Task statement
The line containing "You are a computer-use" marks the end: copy exactly every line from the start of the records below up to and including it, leaving out pictures.

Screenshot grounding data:
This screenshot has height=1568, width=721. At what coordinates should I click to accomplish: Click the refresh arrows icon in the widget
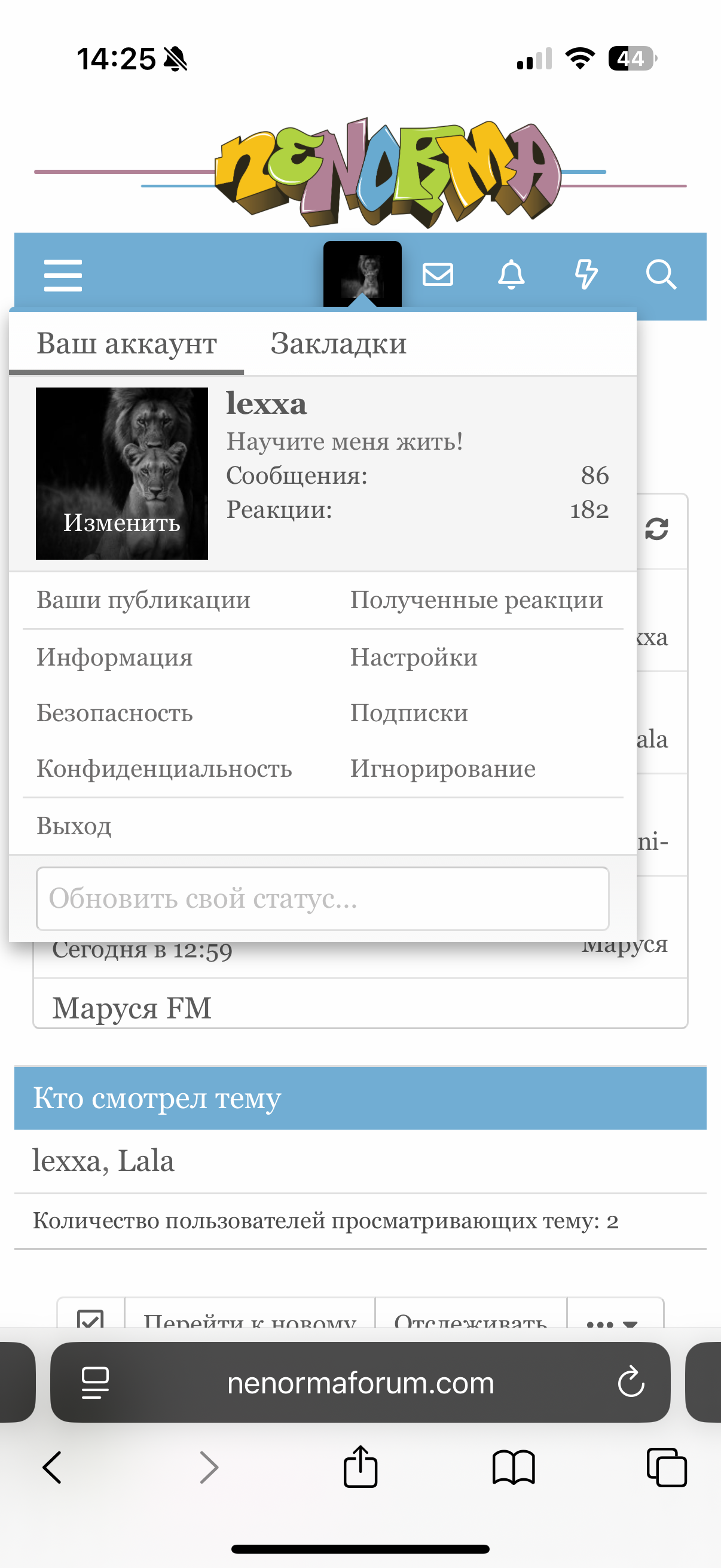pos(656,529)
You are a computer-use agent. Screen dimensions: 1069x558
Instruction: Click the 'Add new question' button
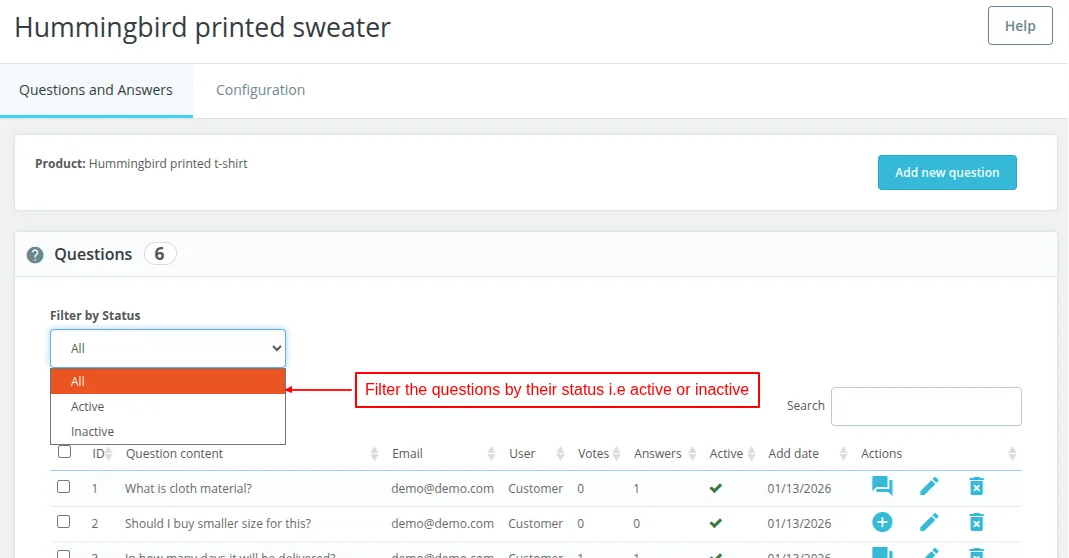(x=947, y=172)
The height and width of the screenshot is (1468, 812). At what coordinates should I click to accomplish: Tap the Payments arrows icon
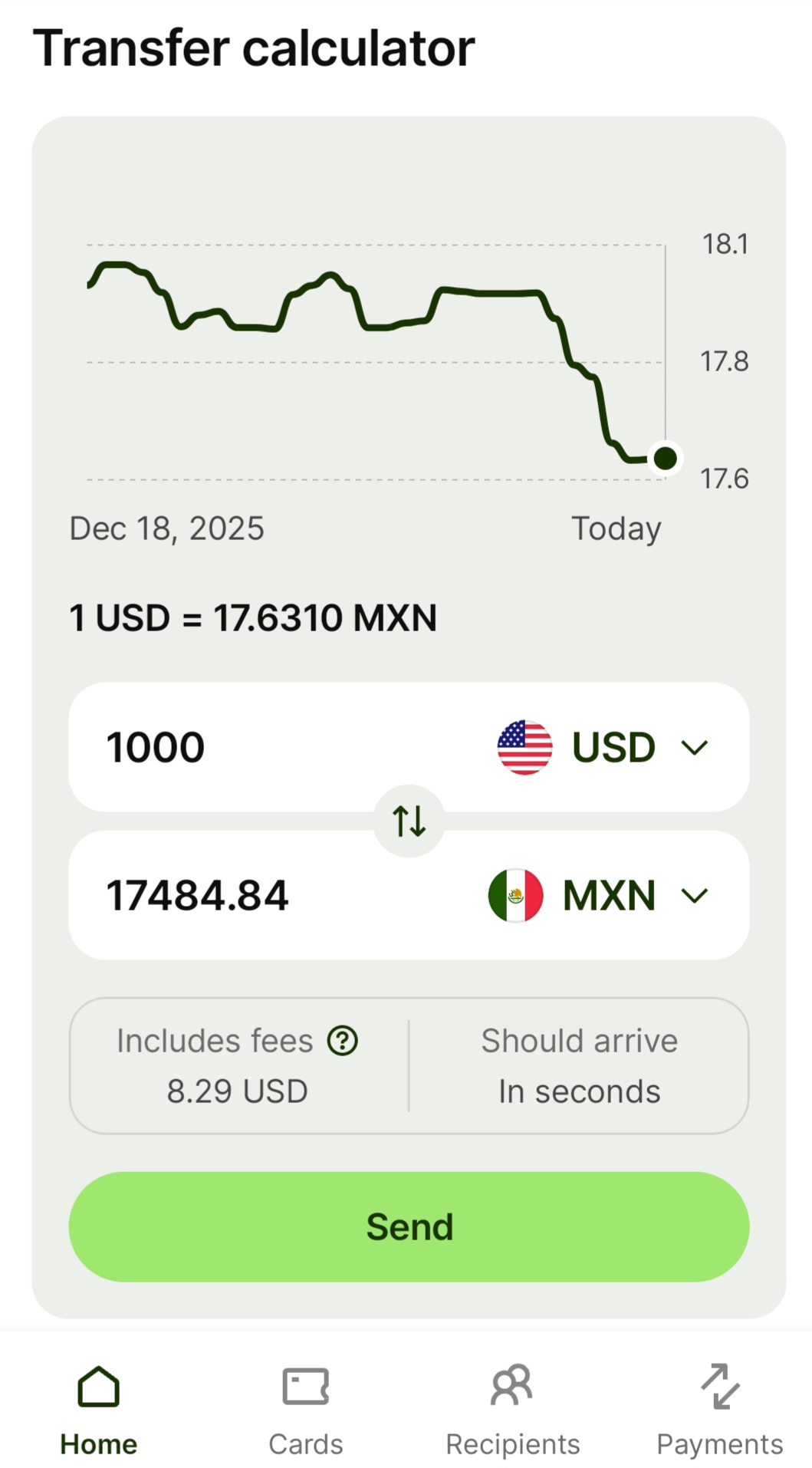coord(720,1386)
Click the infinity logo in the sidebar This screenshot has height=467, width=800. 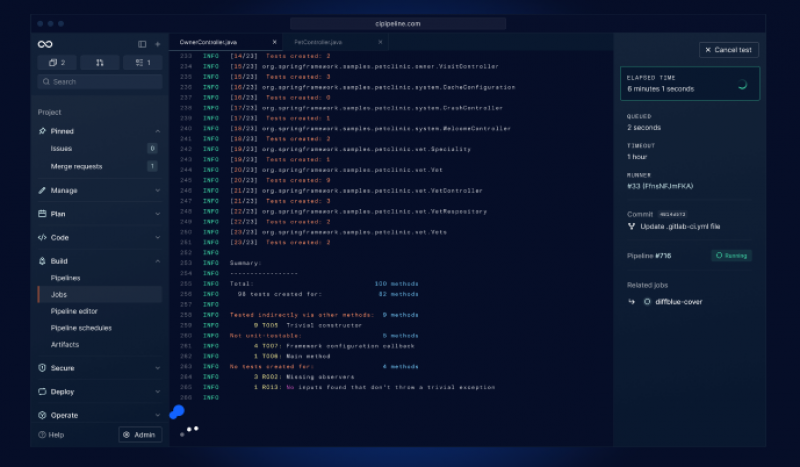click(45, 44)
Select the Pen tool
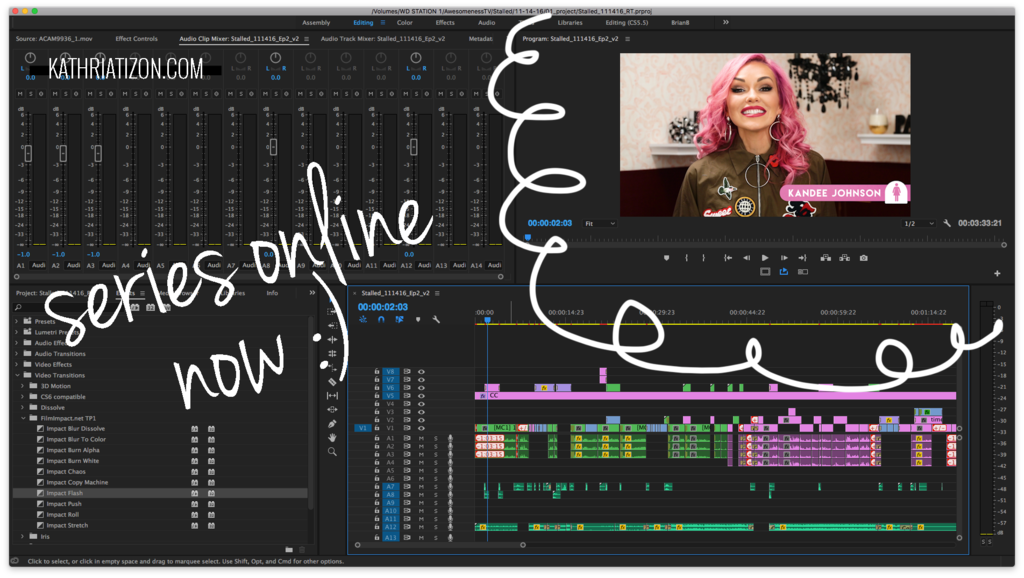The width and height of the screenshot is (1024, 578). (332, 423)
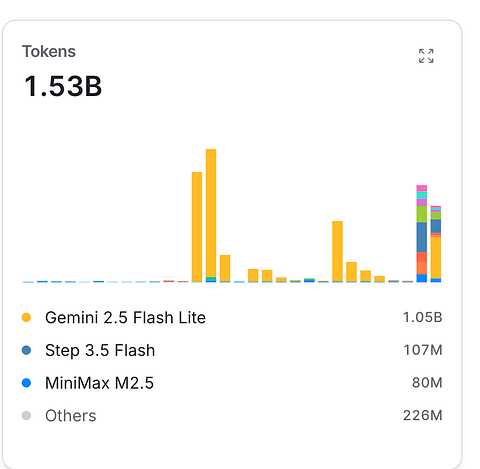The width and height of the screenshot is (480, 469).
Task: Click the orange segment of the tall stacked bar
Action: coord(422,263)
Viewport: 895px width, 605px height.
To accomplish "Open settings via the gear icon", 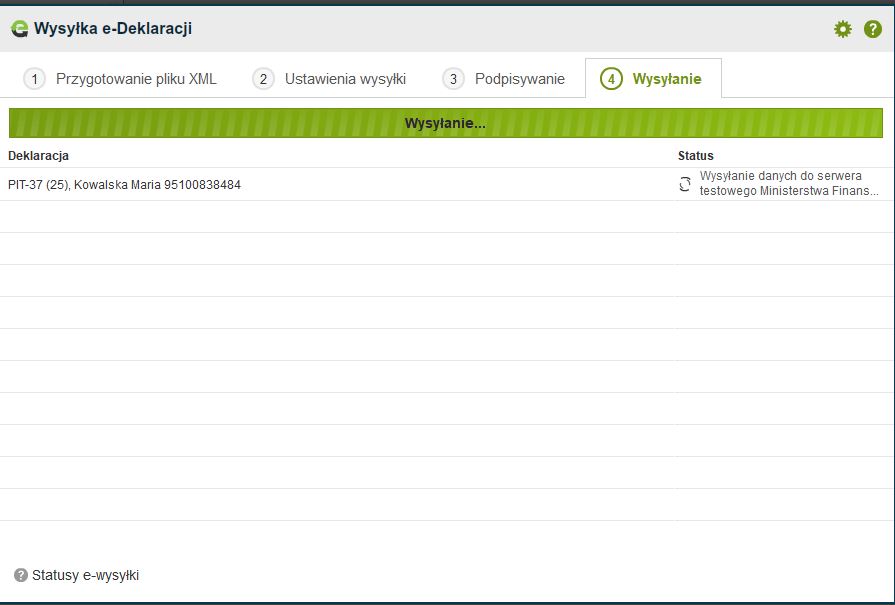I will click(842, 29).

Exercise response
This screenshot has height=1568, width=721. At what coordinates should I click to accomplish: Click the refresh arrows icon in the widget
pos(656,529)
You are a computer-use agent. Screen dimensions: 1069x558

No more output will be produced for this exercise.